The Wincentsens bottle their raw milk and yogurt in mason jars by hand in their family’s modest farmhouse kitchen. They make raw-milk cheese there, too.
“With the small herd exemption, we don’t have to have a certified kitchen and we don’t have to have state inspections for that,” Amy said. “They test the cheese just like they do the milk, and as long as it passes the bacteria test, then it’s available for sale.”
The Wincentsen’s main outlet is the Moscow Co-op. According to Peg Kingery, the co-op’s dairy buyer, they are the first raw-milk products the co-op has ever sold.

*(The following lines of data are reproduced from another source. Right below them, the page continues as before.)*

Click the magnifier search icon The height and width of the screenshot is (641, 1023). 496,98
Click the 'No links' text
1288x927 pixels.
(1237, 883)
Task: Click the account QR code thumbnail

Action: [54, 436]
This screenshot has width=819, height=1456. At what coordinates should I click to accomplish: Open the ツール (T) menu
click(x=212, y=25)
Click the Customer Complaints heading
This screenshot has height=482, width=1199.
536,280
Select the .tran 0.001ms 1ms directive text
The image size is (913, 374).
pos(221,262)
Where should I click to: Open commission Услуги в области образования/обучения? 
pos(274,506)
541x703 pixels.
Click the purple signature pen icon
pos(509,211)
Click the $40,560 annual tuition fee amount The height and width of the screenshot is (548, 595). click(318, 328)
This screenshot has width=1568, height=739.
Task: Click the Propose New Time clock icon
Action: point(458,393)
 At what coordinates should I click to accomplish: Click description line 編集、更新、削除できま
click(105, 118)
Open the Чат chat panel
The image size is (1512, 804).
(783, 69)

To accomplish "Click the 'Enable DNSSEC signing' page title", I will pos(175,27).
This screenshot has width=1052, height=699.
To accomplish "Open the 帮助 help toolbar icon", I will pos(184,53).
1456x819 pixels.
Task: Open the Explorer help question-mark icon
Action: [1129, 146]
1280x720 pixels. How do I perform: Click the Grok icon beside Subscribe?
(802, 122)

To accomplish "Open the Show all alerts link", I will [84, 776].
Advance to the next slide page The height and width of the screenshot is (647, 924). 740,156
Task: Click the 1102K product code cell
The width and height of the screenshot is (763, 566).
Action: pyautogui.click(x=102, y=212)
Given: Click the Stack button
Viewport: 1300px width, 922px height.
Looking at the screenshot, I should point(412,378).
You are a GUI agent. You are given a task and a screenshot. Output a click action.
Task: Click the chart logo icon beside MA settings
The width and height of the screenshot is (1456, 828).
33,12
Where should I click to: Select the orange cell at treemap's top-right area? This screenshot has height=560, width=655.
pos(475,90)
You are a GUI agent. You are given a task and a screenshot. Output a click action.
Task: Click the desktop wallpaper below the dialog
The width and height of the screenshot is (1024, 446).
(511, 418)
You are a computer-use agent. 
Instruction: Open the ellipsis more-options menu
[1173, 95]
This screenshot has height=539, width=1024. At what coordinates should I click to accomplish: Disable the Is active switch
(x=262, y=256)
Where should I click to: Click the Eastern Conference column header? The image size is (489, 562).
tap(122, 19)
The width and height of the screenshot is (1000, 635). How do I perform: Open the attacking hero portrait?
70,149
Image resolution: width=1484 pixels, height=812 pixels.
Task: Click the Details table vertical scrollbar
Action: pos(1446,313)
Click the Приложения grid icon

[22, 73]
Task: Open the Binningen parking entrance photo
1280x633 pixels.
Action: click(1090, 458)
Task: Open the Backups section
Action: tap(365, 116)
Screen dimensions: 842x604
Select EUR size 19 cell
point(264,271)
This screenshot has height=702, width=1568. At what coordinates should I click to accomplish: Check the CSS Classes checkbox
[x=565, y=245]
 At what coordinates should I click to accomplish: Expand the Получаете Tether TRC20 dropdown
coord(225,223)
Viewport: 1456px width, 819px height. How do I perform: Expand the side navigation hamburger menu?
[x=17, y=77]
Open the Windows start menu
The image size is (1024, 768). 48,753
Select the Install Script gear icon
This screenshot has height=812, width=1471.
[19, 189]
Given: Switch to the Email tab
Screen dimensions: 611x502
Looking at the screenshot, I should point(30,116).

“We’d been getting requests for [raw milk] as long as I’ve been here–six years,” Kingery said. “Now that we finally have it, it’s making a lot of the customers very happy.”
Since the new rules were put in place in 2010, Patten said 70 small farms across the state have applied and qualified for the Small Herd Exemption (along with four Grade A dairies) and can now legally sell raw milk in Idaho.
“Marv has done a superb job of making that happen,” said Dill. “And it has not been easy. Somebody now has to go out to 70 new venues every month to collect milk samples to test them.”
Guy Hand is a writer, public radio producer and photographer specializing in food and agriculture.